Audio is alright with clear focus being on the sounds of the weapon in your hand. Each one has seemingly been recreated to near perfection, so I suggest playing this with a set of headphones cranked to the edges of comfort. Some generic actiony music plays during missions and as you level up and unlock stuff, your guide will pop in congratulating you on levelling up and few other random quotes. It all works as it should and overall the presentation is solid.
Every weapon you have has a host of upgrades as well as 4 loadouts each, so you can save them for specific missions. Some missions will require a flashlight as the stages take place in the dark or at night and the core of this game is unlocking everything which costs money earned by completing missions. Each gun has a bunch of attachments and options from increased ammo capacity, damage boosters, laser sights, grenade launchers and a few more allowing you to customize to your liking. Like I mentioned earlier, 2-handed weapons are very difficult to use for any headset, but the tracking limitations of the PS4 make them a weapon I just avoided using in my play time. Shotguns were a nightmare as the pump action to load them wouldn’t register as my Move controllers were basically lined up the camera causing 1 to block the other. The same thing happens with sniper rifles with the added fun of both controllers being near your head and while I was more successful with those then shotguns, I was disappointed by the lack of option to offset that position. I love sniping in VR and this seems to have done a great job with all the scope options available but tracking issues really held back the fun factor in those missions. Still, with the multitude of gun options in the game, I had plenty of fun messing around with the other weapons.

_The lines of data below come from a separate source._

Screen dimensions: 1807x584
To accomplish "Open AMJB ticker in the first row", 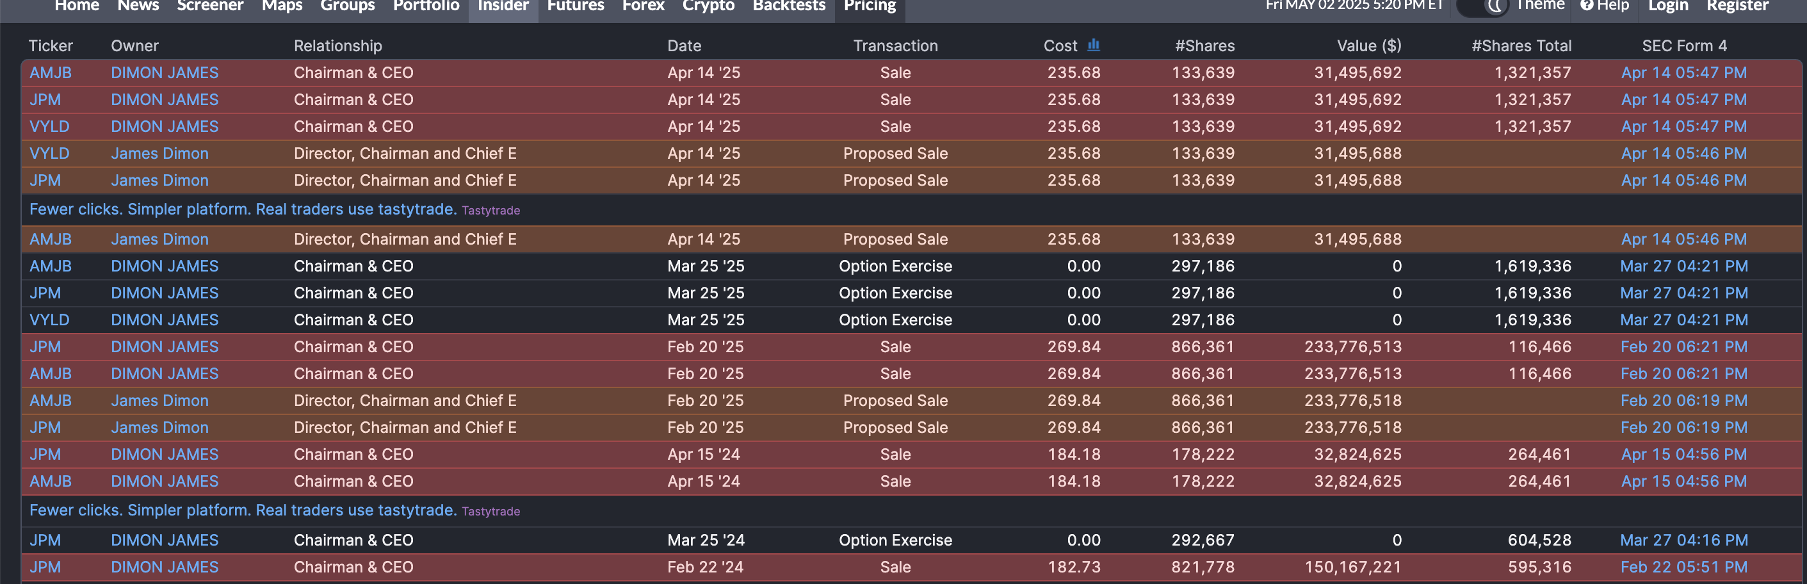I will point(51,73).
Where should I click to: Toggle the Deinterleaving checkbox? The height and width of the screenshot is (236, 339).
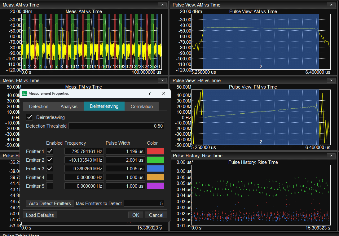pos(30,117)
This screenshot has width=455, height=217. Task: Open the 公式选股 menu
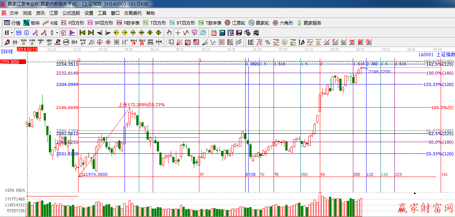tap(71, 13)
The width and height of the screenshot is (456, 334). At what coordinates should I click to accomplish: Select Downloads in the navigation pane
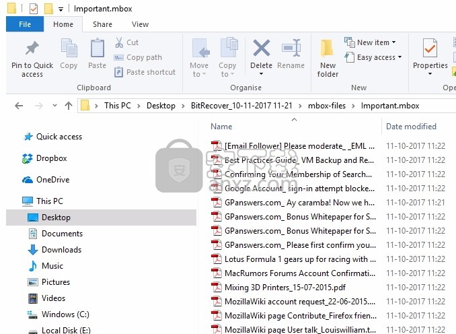pyautogui.click(x=61, y=250)
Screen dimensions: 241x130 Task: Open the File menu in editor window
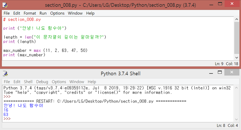point(7,13)
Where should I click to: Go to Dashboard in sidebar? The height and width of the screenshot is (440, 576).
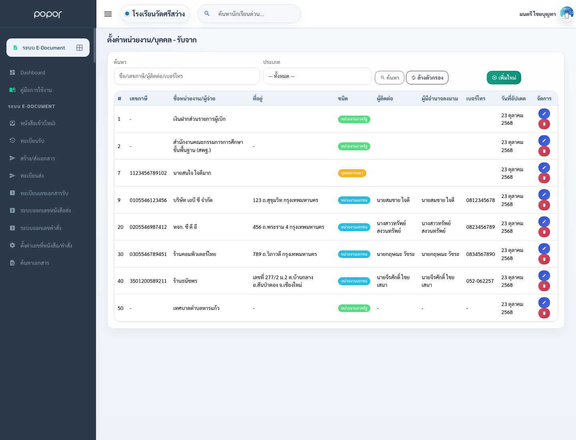33,72

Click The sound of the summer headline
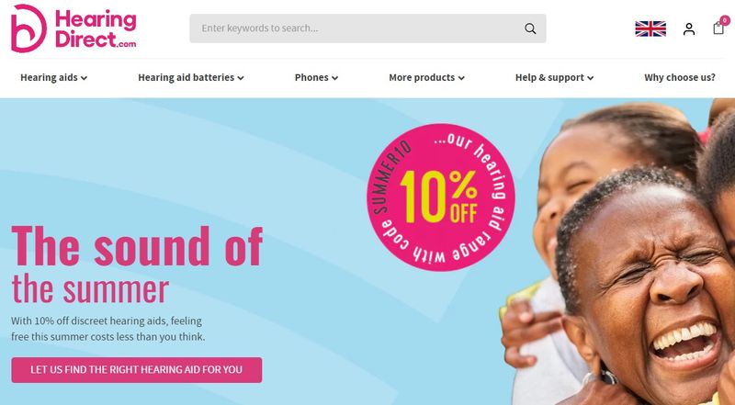(x=137, y=264)
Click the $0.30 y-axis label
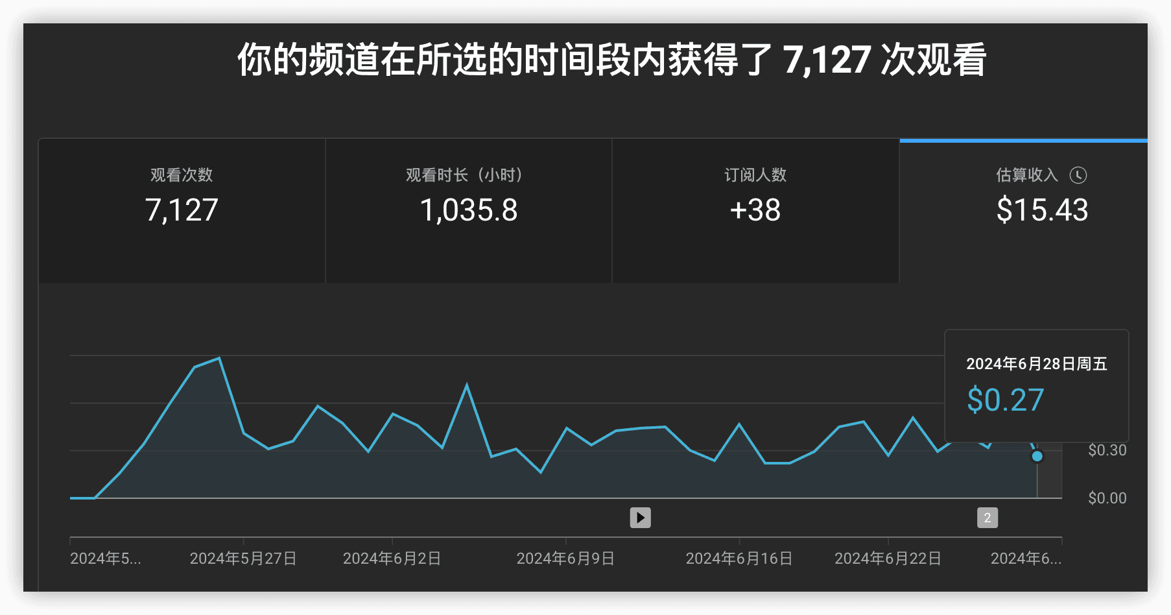Image resolution: width=1171 pixels, height=615 pixels. click(1107, 450)
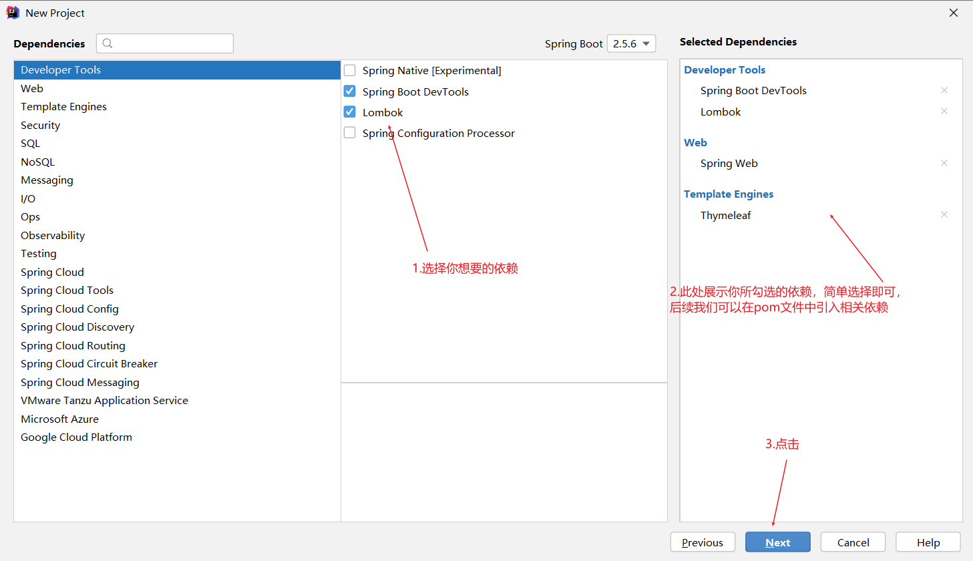Click inside the dependencies search field
This screenshot has height=561, width=973.
[x=167, y=43]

Gun Club VR is great at what it does, minus the 2-handed weapons. There are hundreds of challenges, both weapon specific and your choice so you can tailor the fun to how you want to play. I ended sticking with my Desert Eagle pistol and just upgraded that thing to the max putting on scopes, lights, new grips and turning that little bad boy into an everything killing machine. The content is definitely here, though for me personally, I need a little more out of shooters then taking out cardboard cut-outs just to unlock more weapons to take out more cut-outs. Still, the game offers a lot of challenge, loads of content and the simulation aspect of every weapon did have me having fun for way longer then I expected.
What would I pay? This is $25 and for “gun guys”, that’s probably a decent cost. I couldn’t even guess how many hours it would take to wrap the games content but as I said, while it is fun it does get redundant to someone of my tastes. $20 would be perfect in my opinion and every time I dived back in, I did have fun pushing my skills to the next level.
The Binary Mill provided The VR Grid with a PSN code for this title and, regardless of this review, we thank them for that.